* Exercise objective:
Rename "Viewport" to "Display" in the material, starting with its first line and going on through the line that contains "Looking at the screenshot, I should 357,237.", and leave everything else unchanged.

##### Working data #####

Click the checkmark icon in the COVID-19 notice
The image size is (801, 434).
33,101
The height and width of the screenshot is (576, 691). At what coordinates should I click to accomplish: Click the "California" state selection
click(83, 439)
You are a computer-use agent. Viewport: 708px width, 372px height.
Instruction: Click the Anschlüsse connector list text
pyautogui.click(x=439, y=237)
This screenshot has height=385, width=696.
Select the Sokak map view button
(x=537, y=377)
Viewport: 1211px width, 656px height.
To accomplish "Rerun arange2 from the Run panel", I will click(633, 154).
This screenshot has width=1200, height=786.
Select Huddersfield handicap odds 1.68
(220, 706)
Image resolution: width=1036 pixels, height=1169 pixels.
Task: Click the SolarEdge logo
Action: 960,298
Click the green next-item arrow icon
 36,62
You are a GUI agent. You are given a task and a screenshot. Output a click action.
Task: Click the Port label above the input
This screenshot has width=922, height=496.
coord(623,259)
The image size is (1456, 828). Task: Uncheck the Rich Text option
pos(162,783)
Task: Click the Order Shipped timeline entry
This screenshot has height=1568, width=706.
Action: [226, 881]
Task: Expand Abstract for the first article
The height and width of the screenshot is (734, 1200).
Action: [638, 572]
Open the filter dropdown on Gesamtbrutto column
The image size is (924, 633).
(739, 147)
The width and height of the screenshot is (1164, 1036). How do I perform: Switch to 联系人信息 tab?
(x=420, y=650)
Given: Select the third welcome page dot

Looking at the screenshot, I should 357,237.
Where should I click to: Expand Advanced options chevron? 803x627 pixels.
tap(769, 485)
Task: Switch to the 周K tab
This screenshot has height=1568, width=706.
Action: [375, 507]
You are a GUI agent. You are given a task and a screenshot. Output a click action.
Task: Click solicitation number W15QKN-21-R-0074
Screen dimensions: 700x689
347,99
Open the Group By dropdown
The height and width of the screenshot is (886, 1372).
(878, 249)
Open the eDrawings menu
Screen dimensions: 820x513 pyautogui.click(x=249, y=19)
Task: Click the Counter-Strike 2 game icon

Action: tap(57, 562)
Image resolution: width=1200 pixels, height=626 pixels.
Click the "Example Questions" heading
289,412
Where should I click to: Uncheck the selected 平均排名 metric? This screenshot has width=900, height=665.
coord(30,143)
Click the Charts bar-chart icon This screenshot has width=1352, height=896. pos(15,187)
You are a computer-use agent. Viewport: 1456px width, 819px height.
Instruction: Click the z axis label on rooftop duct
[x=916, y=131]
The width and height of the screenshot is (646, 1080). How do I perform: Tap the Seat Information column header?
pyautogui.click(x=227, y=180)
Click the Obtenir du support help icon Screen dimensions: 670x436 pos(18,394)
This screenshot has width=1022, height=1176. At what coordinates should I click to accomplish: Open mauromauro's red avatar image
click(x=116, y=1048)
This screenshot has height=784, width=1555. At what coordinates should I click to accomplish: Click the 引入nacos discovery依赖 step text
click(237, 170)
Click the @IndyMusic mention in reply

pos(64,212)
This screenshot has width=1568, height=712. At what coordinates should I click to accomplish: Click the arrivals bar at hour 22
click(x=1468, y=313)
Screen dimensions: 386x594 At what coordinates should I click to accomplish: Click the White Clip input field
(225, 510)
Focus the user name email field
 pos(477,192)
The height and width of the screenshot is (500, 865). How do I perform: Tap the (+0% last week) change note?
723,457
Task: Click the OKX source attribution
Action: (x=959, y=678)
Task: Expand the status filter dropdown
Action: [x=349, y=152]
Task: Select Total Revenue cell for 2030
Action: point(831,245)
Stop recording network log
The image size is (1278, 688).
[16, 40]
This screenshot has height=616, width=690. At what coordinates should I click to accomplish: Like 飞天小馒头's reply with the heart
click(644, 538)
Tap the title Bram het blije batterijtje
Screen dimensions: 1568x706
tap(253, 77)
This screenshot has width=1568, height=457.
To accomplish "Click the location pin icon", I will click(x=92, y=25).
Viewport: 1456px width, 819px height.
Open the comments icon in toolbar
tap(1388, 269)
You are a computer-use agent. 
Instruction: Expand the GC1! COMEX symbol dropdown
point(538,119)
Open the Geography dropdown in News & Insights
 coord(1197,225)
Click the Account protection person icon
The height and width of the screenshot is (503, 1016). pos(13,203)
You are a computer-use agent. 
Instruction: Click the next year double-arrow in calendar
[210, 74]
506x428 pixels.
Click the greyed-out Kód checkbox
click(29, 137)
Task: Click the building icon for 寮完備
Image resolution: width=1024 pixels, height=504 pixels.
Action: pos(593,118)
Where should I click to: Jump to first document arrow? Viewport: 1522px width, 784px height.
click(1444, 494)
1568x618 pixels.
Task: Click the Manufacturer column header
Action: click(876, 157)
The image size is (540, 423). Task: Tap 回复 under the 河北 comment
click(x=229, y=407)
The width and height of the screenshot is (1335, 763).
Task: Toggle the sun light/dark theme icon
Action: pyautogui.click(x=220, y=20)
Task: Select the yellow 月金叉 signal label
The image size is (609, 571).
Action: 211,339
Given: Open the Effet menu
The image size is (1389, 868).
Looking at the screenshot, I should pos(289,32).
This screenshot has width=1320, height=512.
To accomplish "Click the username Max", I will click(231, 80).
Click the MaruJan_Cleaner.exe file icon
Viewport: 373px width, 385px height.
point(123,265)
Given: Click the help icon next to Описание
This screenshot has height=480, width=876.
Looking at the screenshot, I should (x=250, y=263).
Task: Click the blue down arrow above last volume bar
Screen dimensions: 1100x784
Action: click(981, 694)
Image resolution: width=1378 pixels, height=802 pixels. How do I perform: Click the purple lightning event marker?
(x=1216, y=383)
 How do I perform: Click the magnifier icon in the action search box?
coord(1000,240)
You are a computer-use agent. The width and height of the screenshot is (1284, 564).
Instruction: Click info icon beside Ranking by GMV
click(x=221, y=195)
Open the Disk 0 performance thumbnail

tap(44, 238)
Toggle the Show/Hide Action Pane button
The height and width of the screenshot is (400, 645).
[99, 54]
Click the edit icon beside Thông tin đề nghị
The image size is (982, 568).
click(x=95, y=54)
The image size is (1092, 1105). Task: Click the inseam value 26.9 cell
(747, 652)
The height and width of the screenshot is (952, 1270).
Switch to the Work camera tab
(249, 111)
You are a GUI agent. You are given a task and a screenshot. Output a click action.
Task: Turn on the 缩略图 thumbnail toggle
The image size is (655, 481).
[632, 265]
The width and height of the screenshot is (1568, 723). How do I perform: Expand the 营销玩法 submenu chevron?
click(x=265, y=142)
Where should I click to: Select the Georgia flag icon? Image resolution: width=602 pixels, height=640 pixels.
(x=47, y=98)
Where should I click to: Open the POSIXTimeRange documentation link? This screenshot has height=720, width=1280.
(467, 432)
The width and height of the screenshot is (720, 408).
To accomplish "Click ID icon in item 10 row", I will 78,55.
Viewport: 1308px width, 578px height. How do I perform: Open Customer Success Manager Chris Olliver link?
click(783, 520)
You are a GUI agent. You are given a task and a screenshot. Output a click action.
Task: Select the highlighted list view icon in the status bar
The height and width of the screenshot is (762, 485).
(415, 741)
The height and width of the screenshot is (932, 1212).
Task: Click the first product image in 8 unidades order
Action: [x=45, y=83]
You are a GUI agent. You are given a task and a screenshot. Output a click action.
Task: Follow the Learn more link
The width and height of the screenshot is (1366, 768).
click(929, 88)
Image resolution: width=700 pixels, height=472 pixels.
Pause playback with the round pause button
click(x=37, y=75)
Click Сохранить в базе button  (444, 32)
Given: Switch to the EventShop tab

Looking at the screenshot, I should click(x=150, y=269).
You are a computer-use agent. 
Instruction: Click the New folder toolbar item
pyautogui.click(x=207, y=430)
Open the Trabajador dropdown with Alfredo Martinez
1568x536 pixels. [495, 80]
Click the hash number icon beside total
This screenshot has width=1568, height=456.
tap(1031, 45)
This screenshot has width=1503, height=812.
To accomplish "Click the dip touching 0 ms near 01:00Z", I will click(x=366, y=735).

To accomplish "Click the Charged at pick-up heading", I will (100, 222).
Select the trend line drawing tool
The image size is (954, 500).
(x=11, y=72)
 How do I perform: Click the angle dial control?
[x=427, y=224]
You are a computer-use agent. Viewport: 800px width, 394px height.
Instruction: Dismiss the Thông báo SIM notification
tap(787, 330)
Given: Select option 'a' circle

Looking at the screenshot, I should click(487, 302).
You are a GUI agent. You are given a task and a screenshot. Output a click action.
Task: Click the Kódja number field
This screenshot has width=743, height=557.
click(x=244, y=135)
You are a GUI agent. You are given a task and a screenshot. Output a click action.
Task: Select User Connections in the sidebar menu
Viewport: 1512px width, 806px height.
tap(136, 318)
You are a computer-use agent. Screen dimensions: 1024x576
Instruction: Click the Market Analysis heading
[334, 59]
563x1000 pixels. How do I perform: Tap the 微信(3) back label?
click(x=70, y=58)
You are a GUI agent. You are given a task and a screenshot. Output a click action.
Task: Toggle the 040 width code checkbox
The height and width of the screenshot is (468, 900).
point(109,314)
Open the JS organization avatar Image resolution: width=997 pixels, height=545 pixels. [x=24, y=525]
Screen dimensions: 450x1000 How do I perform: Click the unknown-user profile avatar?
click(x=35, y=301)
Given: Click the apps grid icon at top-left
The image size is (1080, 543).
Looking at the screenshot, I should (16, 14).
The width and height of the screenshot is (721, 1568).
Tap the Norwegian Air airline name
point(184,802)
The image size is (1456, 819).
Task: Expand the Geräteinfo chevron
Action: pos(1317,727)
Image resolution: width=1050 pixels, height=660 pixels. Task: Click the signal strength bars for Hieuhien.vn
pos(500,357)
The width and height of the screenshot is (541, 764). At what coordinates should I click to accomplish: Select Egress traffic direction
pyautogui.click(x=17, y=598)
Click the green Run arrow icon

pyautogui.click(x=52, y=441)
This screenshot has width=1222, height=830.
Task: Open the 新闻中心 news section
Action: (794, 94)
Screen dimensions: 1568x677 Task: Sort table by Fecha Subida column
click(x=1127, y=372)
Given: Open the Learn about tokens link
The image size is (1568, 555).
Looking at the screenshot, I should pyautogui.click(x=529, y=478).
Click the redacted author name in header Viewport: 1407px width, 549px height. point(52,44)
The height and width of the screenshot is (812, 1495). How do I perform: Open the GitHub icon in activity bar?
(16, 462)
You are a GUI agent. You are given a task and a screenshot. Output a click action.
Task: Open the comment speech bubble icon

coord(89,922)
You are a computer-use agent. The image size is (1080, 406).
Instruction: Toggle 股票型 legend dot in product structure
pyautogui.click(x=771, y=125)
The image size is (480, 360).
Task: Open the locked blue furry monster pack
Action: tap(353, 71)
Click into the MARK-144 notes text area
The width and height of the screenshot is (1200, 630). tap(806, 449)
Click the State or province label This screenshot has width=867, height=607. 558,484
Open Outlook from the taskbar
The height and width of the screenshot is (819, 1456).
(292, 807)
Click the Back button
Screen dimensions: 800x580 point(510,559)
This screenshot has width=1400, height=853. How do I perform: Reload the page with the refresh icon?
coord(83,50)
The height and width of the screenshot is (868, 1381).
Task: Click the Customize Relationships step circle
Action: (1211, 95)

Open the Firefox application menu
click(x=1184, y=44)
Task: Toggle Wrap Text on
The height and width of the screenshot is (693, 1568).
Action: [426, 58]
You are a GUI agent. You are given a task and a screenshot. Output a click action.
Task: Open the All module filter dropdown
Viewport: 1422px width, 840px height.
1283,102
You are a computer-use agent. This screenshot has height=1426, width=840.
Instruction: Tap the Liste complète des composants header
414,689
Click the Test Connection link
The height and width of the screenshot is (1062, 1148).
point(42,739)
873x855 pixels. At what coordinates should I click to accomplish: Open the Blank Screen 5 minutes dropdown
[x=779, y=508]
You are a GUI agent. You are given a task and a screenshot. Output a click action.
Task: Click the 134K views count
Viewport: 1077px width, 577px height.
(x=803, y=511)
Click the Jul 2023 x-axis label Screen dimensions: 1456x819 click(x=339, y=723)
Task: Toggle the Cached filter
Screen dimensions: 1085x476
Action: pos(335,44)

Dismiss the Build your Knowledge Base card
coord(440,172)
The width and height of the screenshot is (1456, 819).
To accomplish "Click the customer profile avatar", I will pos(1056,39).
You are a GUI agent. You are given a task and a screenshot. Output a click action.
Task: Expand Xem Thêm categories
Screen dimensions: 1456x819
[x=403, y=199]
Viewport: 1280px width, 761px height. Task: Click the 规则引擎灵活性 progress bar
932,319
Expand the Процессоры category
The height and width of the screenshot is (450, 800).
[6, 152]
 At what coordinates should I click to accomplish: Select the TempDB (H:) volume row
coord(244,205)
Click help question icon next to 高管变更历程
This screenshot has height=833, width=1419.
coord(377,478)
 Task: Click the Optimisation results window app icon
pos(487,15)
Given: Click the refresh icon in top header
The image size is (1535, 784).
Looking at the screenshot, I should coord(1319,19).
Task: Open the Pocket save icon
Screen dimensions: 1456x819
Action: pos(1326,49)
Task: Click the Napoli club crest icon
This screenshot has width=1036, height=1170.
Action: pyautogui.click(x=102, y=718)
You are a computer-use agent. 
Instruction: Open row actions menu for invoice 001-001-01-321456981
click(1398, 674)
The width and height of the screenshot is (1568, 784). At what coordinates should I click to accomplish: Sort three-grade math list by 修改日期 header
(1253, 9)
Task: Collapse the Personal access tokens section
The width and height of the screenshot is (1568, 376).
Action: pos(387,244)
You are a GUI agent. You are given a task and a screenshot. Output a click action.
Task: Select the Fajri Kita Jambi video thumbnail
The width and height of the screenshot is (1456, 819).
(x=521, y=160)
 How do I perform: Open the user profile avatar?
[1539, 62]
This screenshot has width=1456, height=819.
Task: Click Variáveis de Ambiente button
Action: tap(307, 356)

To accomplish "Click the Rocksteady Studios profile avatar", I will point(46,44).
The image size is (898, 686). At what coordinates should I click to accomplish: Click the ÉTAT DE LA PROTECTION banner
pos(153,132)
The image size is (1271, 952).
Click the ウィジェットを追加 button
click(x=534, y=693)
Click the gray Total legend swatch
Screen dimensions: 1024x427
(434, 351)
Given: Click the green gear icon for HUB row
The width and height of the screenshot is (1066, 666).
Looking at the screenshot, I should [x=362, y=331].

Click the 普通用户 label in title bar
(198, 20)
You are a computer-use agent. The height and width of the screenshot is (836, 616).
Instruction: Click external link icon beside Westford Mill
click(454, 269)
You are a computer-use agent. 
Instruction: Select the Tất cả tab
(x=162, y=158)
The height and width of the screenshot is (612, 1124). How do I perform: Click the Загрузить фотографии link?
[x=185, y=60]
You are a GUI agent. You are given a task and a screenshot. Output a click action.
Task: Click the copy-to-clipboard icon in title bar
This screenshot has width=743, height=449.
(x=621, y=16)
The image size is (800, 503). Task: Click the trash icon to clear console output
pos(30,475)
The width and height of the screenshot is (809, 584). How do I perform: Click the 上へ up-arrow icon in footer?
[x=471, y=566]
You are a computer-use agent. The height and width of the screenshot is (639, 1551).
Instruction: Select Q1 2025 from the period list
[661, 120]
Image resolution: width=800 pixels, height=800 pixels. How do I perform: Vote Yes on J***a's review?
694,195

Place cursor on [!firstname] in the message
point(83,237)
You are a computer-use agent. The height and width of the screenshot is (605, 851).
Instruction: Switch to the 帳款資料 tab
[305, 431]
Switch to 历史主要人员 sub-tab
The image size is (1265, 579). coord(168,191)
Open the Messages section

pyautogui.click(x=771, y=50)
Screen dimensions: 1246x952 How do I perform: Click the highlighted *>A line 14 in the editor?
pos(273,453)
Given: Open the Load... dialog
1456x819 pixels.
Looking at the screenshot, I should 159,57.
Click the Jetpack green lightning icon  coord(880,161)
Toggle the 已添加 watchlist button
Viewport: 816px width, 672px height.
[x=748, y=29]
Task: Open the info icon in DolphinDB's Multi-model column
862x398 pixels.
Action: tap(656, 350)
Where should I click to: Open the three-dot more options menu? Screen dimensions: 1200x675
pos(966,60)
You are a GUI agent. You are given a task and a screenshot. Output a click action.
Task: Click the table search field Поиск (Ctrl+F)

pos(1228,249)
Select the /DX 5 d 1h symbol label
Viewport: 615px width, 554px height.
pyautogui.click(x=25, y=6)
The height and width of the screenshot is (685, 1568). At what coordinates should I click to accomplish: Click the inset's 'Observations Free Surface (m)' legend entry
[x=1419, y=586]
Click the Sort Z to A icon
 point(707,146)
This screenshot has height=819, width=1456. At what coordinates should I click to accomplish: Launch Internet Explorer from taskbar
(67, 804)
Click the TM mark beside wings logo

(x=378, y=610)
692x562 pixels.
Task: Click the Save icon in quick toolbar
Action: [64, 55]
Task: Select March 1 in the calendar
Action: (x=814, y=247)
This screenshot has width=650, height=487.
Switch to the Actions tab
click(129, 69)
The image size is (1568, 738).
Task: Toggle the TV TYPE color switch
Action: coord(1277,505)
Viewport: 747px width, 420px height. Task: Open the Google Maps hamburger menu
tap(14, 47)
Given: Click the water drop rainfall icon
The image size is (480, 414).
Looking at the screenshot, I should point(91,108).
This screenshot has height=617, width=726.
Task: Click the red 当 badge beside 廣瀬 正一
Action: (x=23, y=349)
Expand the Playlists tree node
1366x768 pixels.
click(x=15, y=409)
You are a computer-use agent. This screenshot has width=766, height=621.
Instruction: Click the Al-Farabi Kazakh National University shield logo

#####

* Result of this exercise:
Click the checkmark icon in the COVID-19 notice
The image size is (801, 434).
33,101
The height and width of the screenshot is (576, 691). At what coordinates should I click to accomplish: Click the "California" state selection
click(83, 439)
You are a computer-use agent. Display: 708px width, 372px height.
Instruction: Click the Anschlüsse connector list text
pyautogui.click(x=439, y=237)
This screenshot has height=385, width=696.
Select the Sokak map view button
(x=537, y=377)
Display: 1211px width, 656px height.
To accomplish "Rerun arange2 from the Run panel", I will click(633, 154).
This screenshot has width=1200, height=786.
Select Huddersfield handicap odds 1.68
(220, 706)
Image resolution: width=1036 pixels, height=1169 pixels.
Task: Click the SolarEdge logo
Action: 960,298
Click the green next-item arrow icon
 36,62
You are a GUI agent. You are given a task and a screenshot. Output a click action.
Task: Click the Port label above the input
This screenshot has width=922, height=496.
coord(623,259)
The image size is (1456, 828). Task: Uncheck the Rich Text option
pos(162,783)
Task: Click the Order Shipped timeline entry
This screenshot has height=1568, width=706.
Action: [226, 881]
Task: Expand Abstract for the first article
The height and width of the screenshot is (734, 1200).
Action: [638, 572]
Open the filter dropdown on Gesamtbrutto column
The image size is (924, 633).
(739, 147)
The width and height of the screenshot is (1164, 1036). How do I perform: Switch to 联系人信息 tab?
(x=420, y=650)
Given: Select the third welcome page dot

Looking at the screenshot, I should 357,237.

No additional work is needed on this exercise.